# [To do]
Your task is to reproduce exactly the lines from the one containing "The height and" through the last line below, both ends included, and nothing else, with no pictures.

# [Data section]

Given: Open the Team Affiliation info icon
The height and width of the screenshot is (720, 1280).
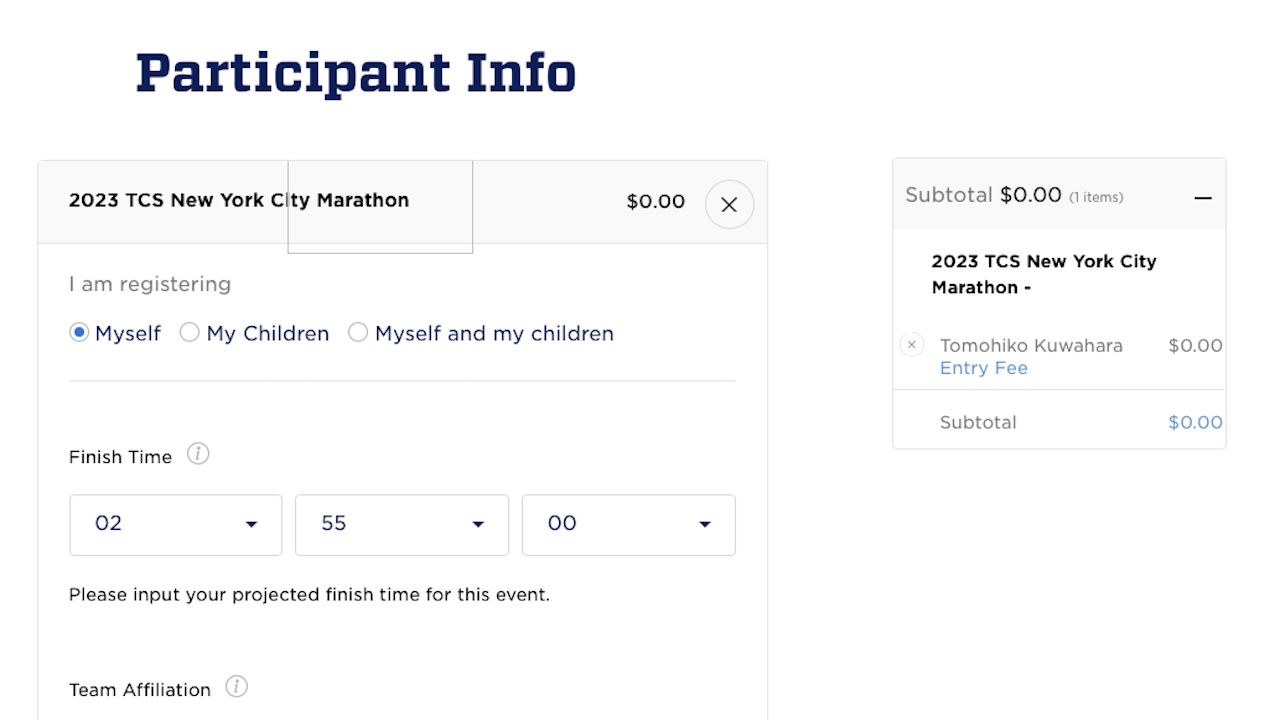Looking at the screenshot, I should (x=236, y=687).
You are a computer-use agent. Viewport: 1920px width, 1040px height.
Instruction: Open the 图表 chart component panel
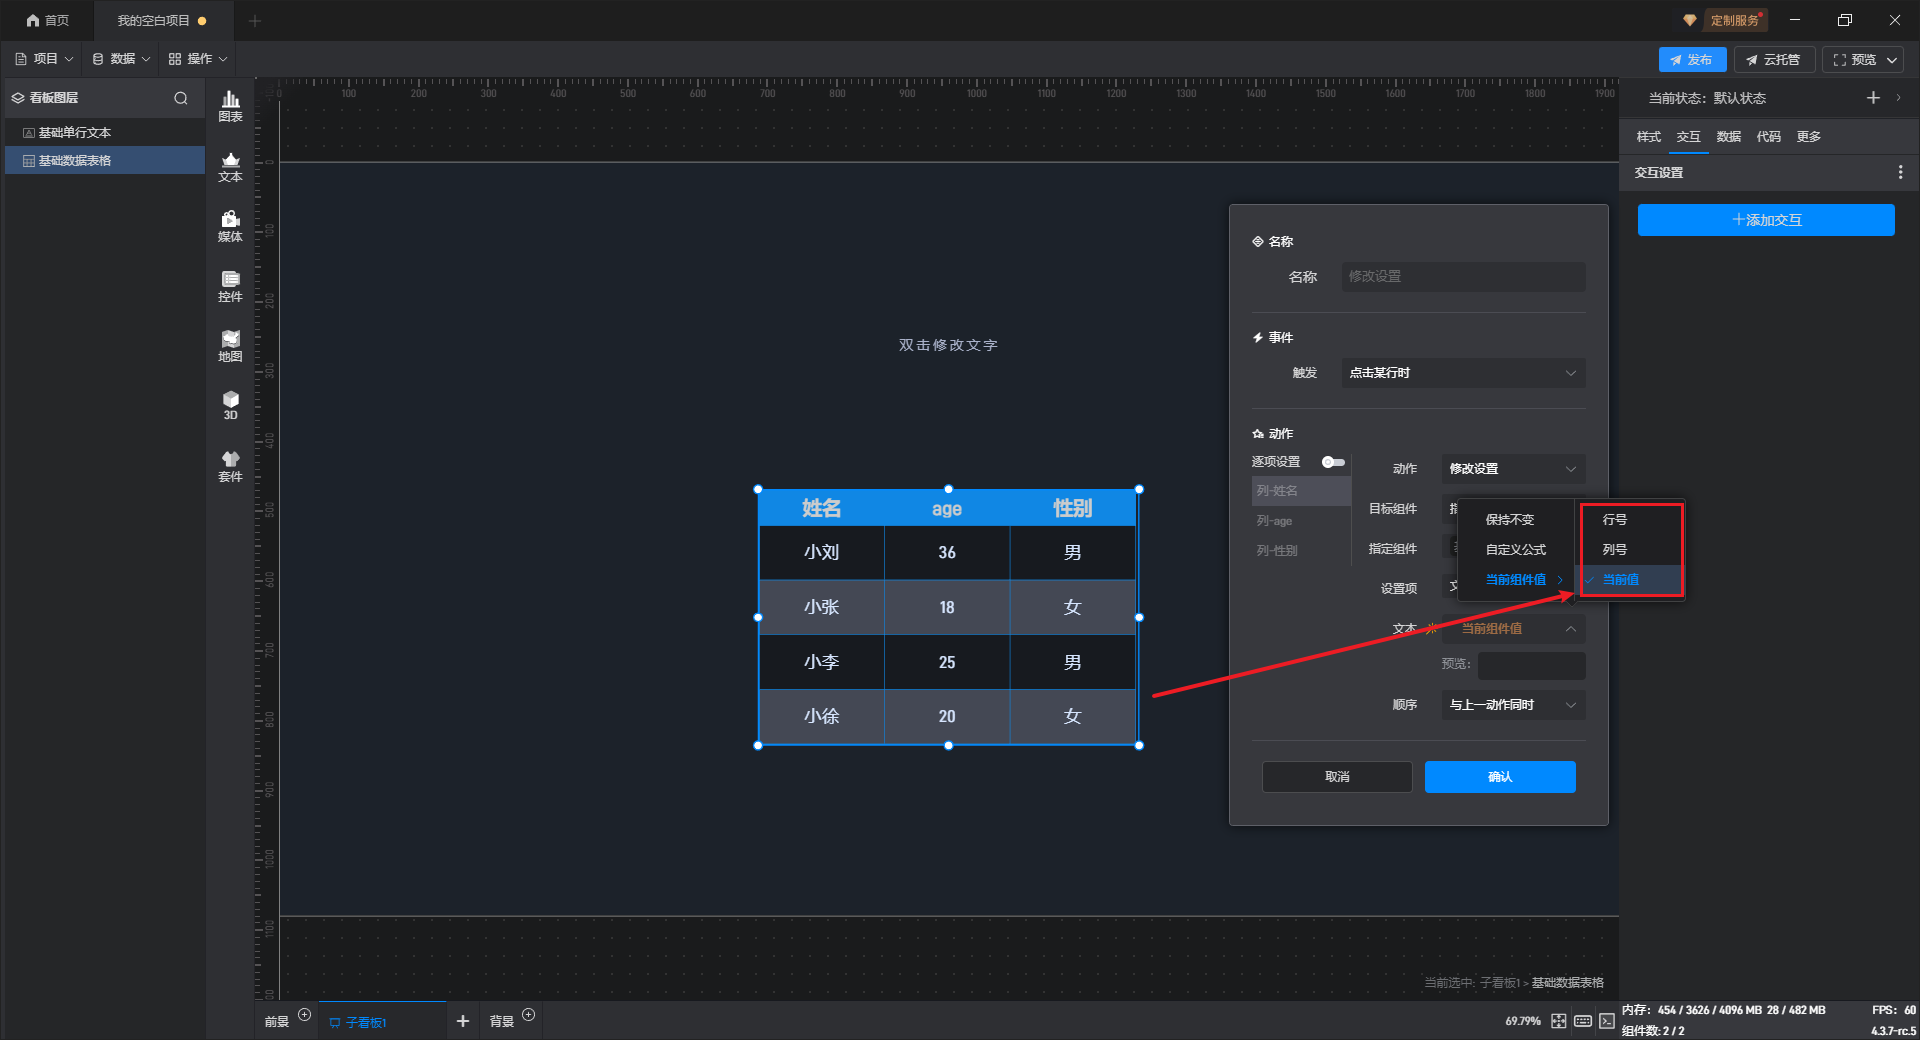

# [Solved problem]
The height and width of the screenshot is (720, 1280).
Looking at the screenshot, I should (x=236, y=687).
You are a computer-use agent. Viewport: 1920px width, 1040px height.
Instruction: Open the 图表 chart component panel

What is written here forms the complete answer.